• _GOALS_
1. In the passage on Gaelic speakers in North Uist and Gairloch, what share of North Uist's population above the age of twelve understands and speaks English?
2. Please write what comes next in the passage on Gaelic speakers in North Uist and Gairloch, picking up after its final sentence.

• _PASSAGE PROVIDED_
---*---

A couple of parishes reported a particularly interesting development, that of younger Gaelic speakers interspersing their language with English or Scots words. In North Uist, County of Inverness. “The language spoken is the Gaelic, which the people speak with uncommon fluency and elegance. One fifth of the whole population above the age of twelve years understand and speak English. Such of them as are in the habit of going to the south of Scotland for trading or for working, are fond of interlarding some English or Scotch phrases with their own beautiful and expressive language. This bad taste is confined to so limited a number, that it has but slightly affected the general character of their native tongue. There are only five individuals in the parish who do not understand the Gaelic, and some of these have made considerable progress in its attainment.” (NSA, Vol. XIV, 1845, p. 172) In Gairloch, County of Ross and Cromarty, “some young men, indeed, who have received a smattering of education, consider they are doing great service to the Gaelic, by interspersing their conversation with English words, and giving them a Gaelic termination and accent. These corrupters of both languages, with more pride than good taste, now and then, introduce words of bad English or of bad Scotch, which they have learned from the Newhaven or Buckie fishermen, whom they meet with on the coast of Caithness during the fishing season. The Gaelic, however, is still spoken in as great purity by the inhabitants in general, as it was forty years ago.” (NSA, Vol. XIV, 1845, p. 95)

---*---

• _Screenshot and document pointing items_
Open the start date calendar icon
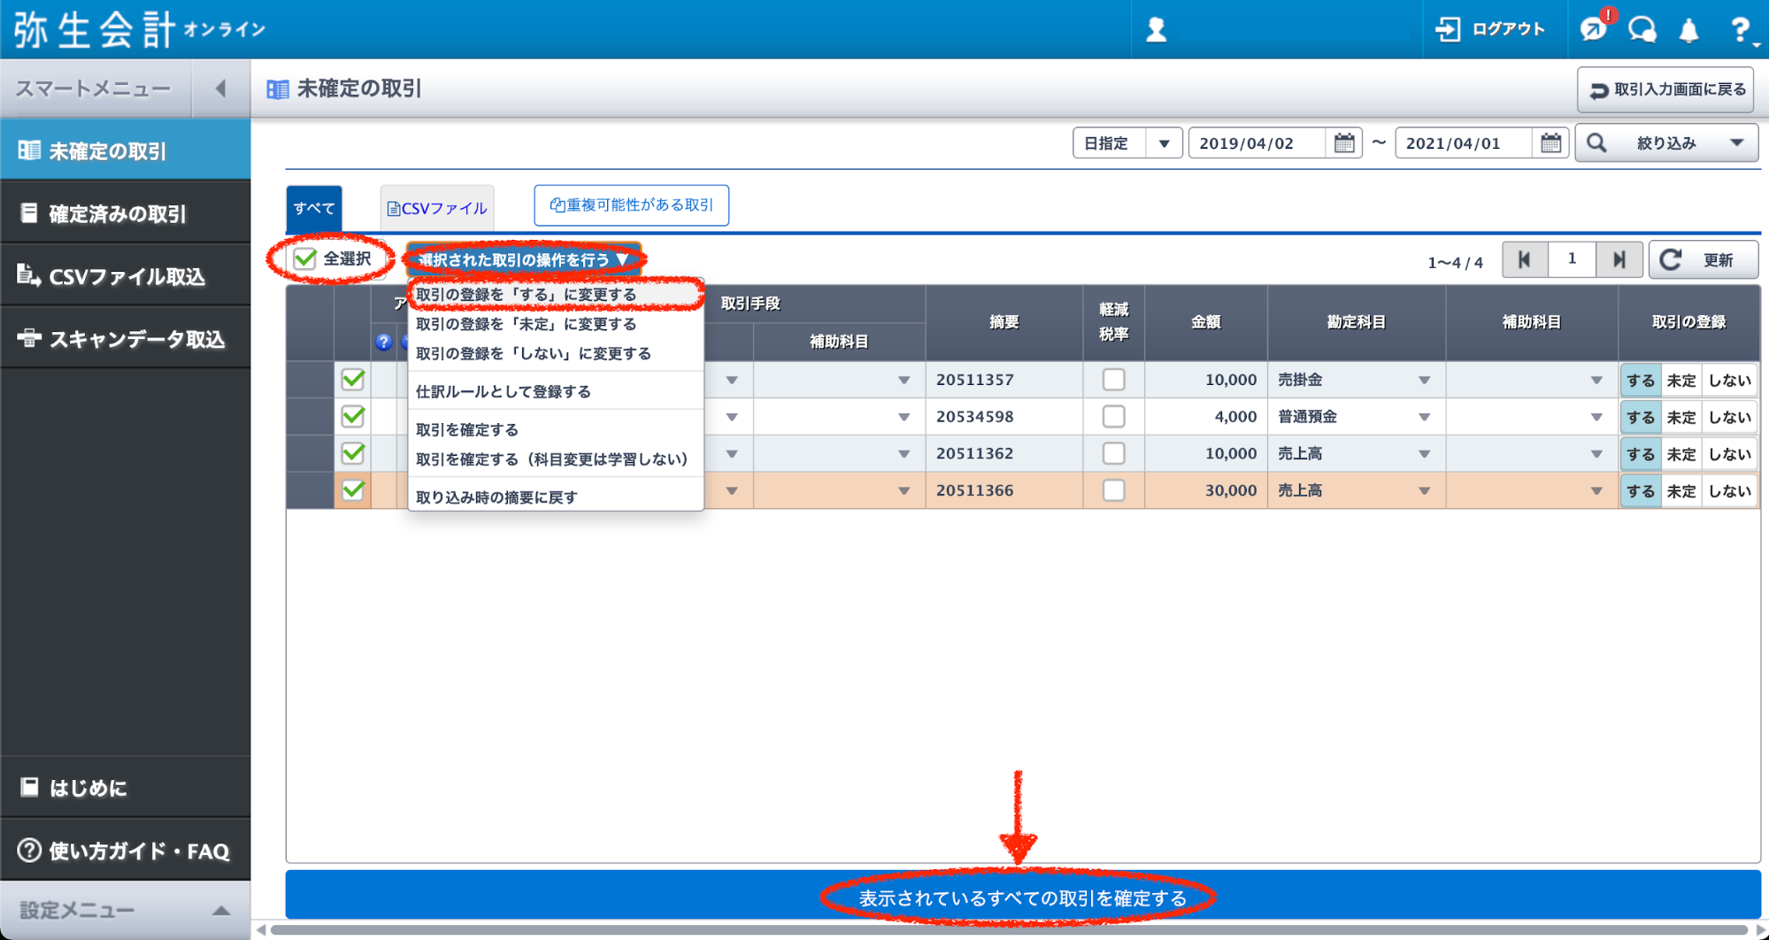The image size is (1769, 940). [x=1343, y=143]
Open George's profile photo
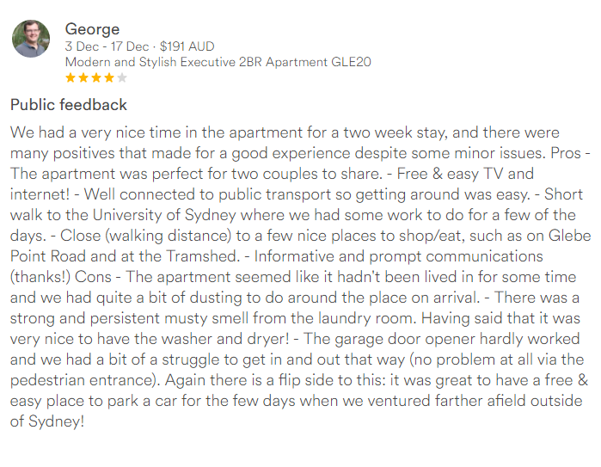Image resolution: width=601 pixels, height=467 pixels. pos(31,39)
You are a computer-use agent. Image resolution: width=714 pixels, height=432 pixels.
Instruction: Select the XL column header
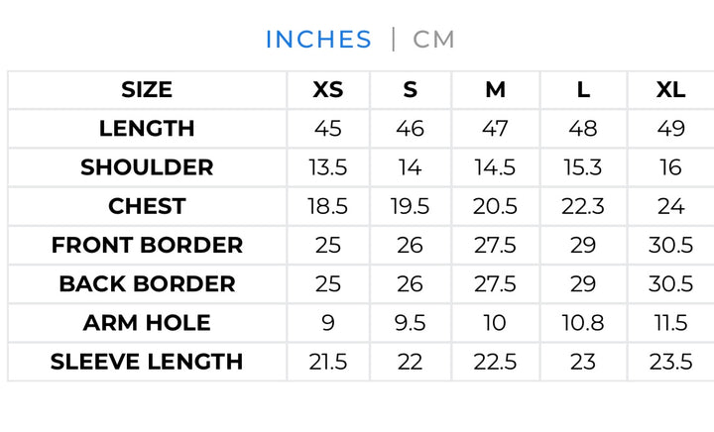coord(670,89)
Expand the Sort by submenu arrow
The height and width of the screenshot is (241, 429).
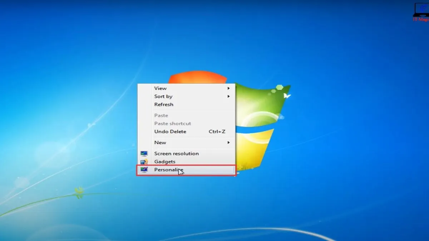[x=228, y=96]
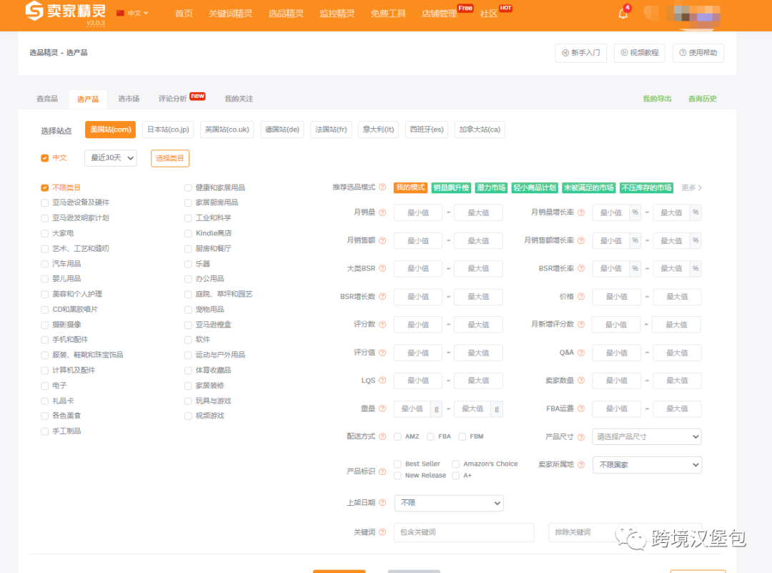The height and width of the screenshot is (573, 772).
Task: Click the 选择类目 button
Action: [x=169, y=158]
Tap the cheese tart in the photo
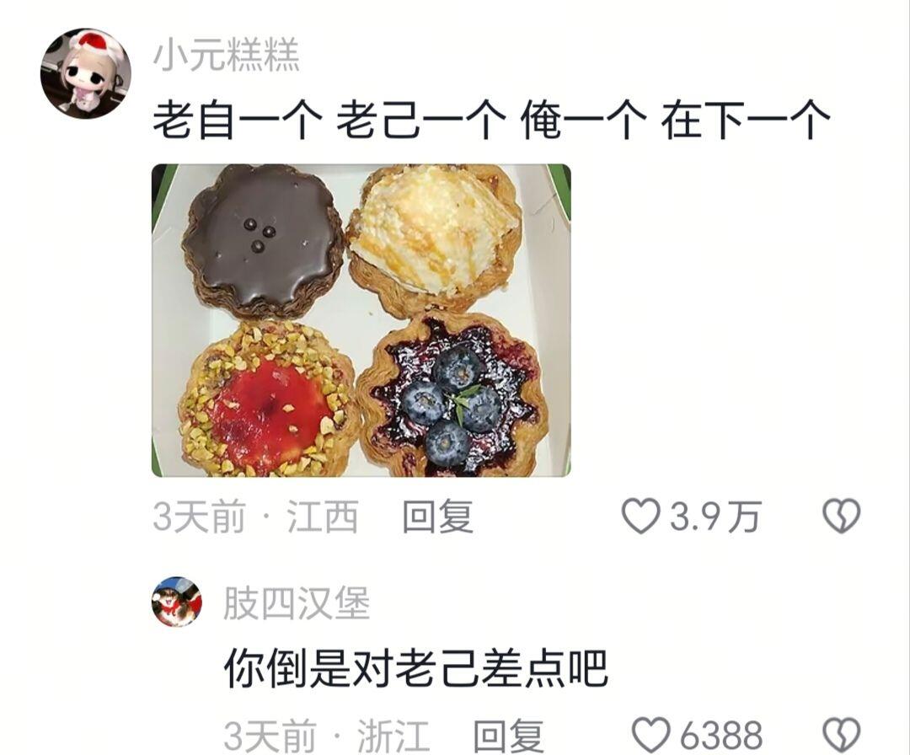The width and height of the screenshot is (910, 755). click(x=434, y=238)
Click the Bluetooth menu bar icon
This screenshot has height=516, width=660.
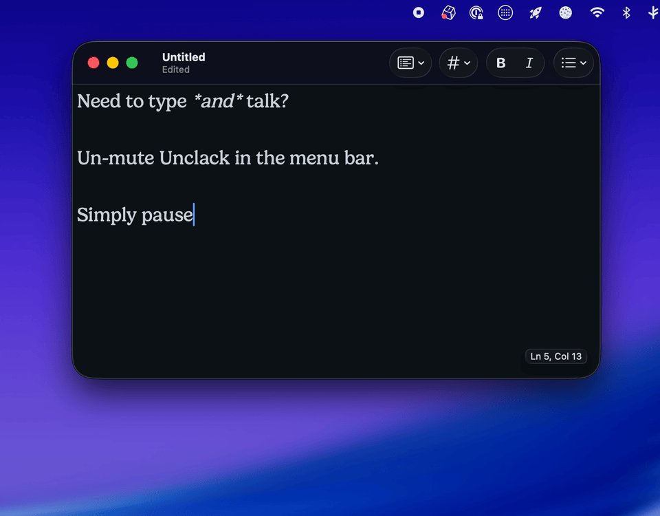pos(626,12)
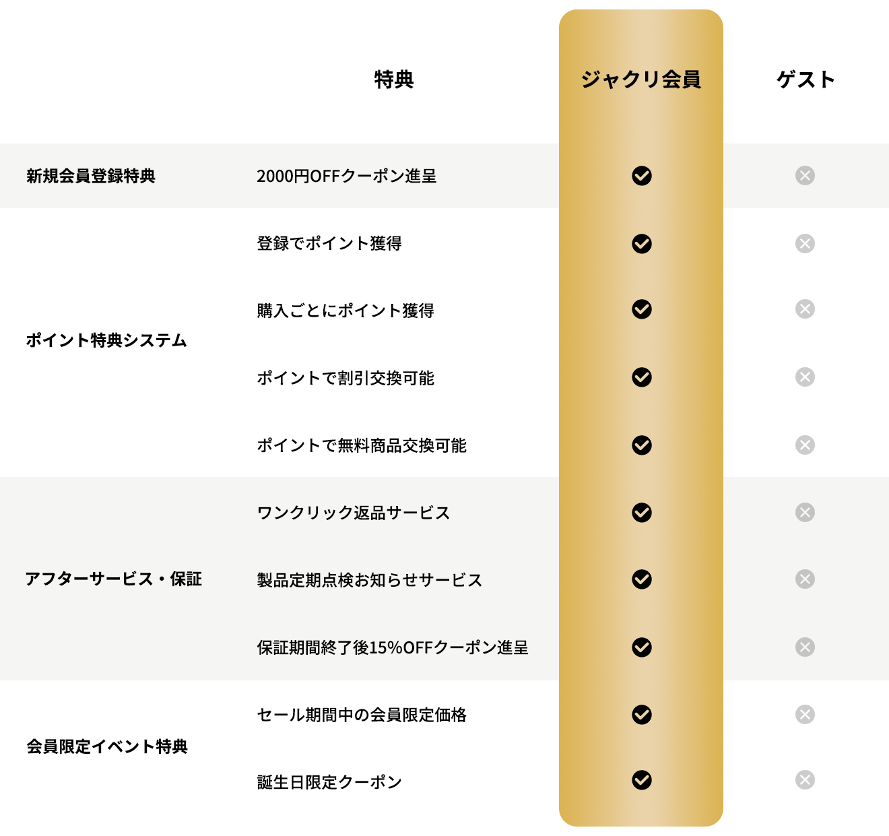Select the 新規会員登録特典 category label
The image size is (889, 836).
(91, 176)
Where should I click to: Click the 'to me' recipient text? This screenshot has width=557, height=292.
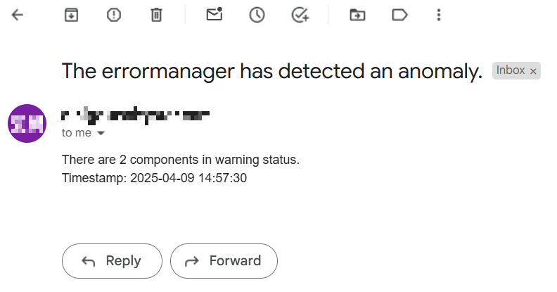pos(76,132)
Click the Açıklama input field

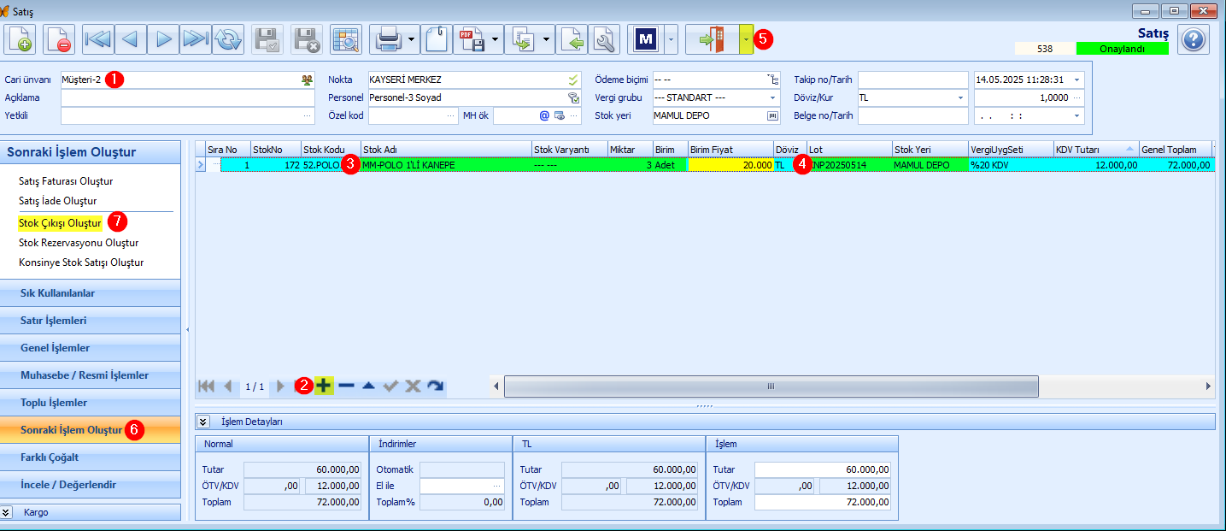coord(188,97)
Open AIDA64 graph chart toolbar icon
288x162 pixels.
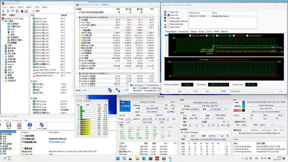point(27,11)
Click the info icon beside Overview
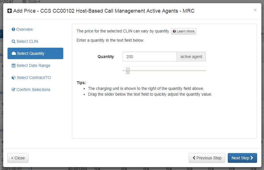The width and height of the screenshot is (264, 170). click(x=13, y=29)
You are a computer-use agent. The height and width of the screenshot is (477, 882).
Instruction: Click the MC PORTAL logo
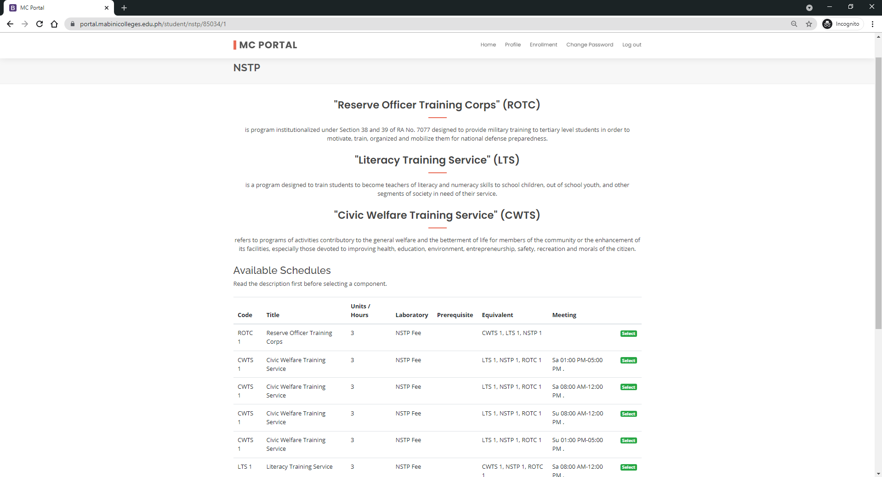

---*---

• _TASK-BY-TASK RESULTS_
1. One fifth

2.
In some cases, however, the impure form of language at least made it easier for certain groups of people to understand. In Rogart, County of Sutherland, “a considerable proportion of the inhabitants, however, can converse in the English language; and, in a few years it is likely that none may be found who cannot do so. Their English, being acquired from books, and occasional conversation with educated persons, is marked by no peculiarity, except a degree of mountain accent and Celtic idiom; so that it is more easily intelligible to an Englishman than the dialect spoken by the Lowland Scotch.” (NSA, Vol. XV, 1845, p. 51)

Conclusion

Languages are very fluid, with changes occurring over time in vocabulary, pronunciation and intonation. In some parish reports there are some strong comments bemoaning the lack of language purity, but the pure form of a language is an ideal, not a reality. This is certainly the case in Scotland where the Gaelic, Scots, English and Scandinavian languages influenced each other.

Changes were even felt between the first and second Statistical Accounts of Scotland, most notably the increased comprehension and use of English. In the final post on Scotland’s languages we look look more closely at the reasons for linguistic change.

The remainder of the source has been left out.